In the event that malware is somehow able to install on an endpoint device, a second and different layer of protection should be implemented to prevent the malware from accomplishing its goal of stealing information. This mechanism also uses the concept of whitelisting and applies it to data exfiltration states. In other words, it monitors and only allows legitimate external communication to be transmitted from the endpoint device.

When information-stealing malware enters the endpoint through an email attachment, a web download or infected media, it attempts to use data exfiltration techniques to communicate stolen data and credentials to the Internet. For example, malware can compromise a legitimate application process, creating a “zombie” process that looks authentic, or directly send data to an external IP address.

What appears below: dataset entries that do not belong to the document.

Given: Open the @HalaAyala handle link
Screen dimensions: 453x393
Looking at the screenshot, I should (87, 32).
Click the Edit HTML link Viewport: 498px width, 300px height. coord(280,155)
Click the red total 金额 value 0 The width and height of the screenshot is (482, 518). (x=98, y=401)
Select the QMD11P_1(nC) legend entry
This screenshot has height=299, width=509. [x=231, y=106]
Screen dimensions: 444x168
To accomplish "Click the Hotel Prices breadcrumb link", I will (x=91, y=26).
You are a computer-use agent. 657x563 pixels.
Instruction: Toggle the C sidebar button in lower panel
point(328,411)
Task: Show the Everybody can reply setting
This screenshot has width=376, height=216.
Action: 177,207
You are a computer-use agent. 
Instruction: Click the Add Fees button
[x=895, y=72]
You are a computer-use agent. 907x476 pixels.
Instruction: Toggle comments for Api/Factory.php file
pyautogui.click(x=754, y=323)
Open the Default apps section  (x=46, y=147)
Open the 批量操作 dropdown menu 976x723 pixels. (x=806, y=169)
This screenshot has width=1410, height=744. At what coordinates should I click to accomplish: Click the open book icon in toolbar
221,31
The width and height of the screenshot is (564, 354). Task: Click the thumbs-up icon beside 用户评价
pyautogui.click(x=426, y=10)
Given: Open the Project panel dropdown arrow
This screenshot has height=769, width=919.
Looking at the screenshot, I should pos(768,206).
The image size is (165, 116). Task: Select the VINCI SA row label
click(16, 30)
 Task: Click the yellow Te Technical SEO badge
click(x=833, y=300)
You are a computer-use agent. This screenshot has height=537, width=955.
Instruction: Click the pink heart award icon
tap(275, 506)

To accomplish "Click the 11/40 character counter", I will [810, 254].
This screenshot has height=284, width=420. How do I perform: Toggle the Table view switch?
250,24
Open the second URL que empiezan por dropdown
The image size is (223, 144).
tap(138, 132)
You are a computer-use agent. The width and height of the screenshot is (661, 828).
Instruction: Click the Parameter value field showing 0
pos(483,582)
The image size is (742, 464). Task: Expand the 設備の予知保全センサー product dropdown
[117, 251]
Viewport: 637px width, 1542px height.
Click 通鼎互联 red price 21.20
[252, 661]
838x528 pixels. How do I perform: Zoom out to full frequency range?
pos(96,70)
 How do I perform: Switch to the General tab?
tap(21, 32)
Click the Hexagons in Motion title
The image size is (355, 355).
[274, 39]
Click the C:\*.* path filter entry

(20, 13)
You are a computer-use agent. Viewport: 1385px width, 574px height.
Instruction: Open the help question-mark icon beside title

With this second layer of security, applications that exhibit data exfiltration states are restricted from communicating with the Internet or other processes but are permitted to perform other, more benign operations such as printing and file access. Restricted applications are then further analyzed and either whitelisted or removed if found malicious.

Automated management
The key to implementing Stateful Application Control is making it highly manageable so that it requires no end user intervention and minimal IT staff involvement. This can only be accomplished through a sizeable network of endpoints that enable new, legitimate application and data exfiltration states to be detected, whitelisted and immediately pushed out to all protected endpoints via the cloud. Additionally, corporations should be able to whitelist specific tools that would otherwise be restricted due to the nature of their operation.